As shown in Fig.1 and Fig.2 below. We use this model to optimize the interpolation of our data.
C. Using Particle Swarm Optimization Algorithm to Find Global Optimal Solution
Solving the optimal solution problem is like climbing a mountain, it is easy to find the highest point of a mountain in a simple environment. However, in terms of complex environment, the main difficulty encountered by problem solvers searching such environments is the presence of several local optima (peaks) from which it is difficult to find better solutions. Such difficulty is illustrated by figure 3:
The particle swarm optimization algorithm (PSO)[4,5] is derived from the study of the foraging behavior of the birds. The researchers found that the birds often suddenly change direction, spread, and bearing during the flight, and their behavior is unpredictable, but the overall pattern is consistent. They also maintain the most suitable distance between individuals. Through the study of the behavior of similar biological groups, it is found that there is an information sharing mechanism within each biological group, which provides an advantage for the evolution of the group, which is also the basis of PSO algorithm.
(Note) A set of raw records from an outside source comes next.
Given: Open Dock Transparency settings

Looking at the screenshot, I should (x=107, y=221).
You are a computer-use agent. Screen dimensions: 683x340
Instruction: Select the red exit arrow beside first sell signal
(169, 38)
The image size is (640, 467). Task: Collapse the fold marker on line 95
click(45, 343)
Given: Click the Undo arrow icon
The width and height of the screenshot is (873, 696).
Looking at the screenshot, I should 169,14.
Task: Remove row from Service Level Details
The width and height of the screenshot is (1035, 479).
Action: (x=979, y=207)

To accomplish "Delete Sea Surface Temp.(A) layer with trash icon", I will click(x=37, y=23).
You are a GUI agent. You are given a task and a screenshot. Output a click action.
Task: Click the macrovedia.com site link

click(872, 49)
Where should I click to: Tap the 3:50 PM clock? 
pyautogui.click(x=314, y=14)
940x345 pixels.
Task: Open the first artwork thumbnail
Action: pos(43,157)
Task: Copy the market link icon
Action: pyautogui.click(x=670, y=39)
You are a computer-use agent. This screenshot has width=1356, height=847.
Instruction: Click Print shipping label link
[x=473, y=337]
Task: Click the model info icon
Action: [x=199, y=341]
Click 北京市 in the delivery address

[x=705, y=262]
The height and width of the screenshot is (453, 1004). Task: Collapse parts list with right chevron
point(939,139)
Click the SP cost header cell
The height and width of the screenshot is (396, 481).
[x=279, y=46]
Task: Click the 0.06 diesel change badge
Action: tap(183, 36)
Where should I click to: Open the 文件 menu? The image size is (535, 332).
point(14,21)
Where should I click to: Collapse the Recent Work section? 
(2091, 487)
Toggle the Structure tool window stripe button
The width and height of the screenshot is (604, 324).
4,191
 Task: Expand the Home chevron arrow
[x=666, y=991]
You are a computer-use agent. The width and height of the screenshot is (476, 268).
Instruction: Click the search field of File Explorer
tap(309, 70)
Particle i in PSO algorithm will change its speed and position according to the formula below
$$ Function 8: \begin{split} V_i = &w\times V_i + c_1\times rand()\times \\ &(pBest[i]-X_i)+c_2\times Rand()\times(pBest[g]-X_i),\\ Xi=&Xi+V_i, \end{split} $$pBest represents individual extremum. The formula consists three parts: the first is the particle's previous speed, indicating the current state of the particle; the second is the cognitive model, which means the particle itself; the third part is the social model. Three parts together determine the spatial search capabilities of the particle. Part 1 provides the ability to balance global and local searches. Part 2 gives the particle a strong global search capability, avoiding local minima. Part 3 shows information shared between particles. Under the combined effect of these three parts, the particles can effectively reach the optimize position.
We use the PSO algorithm to find the optimal solution for the four variables, just indicated by Fig.5.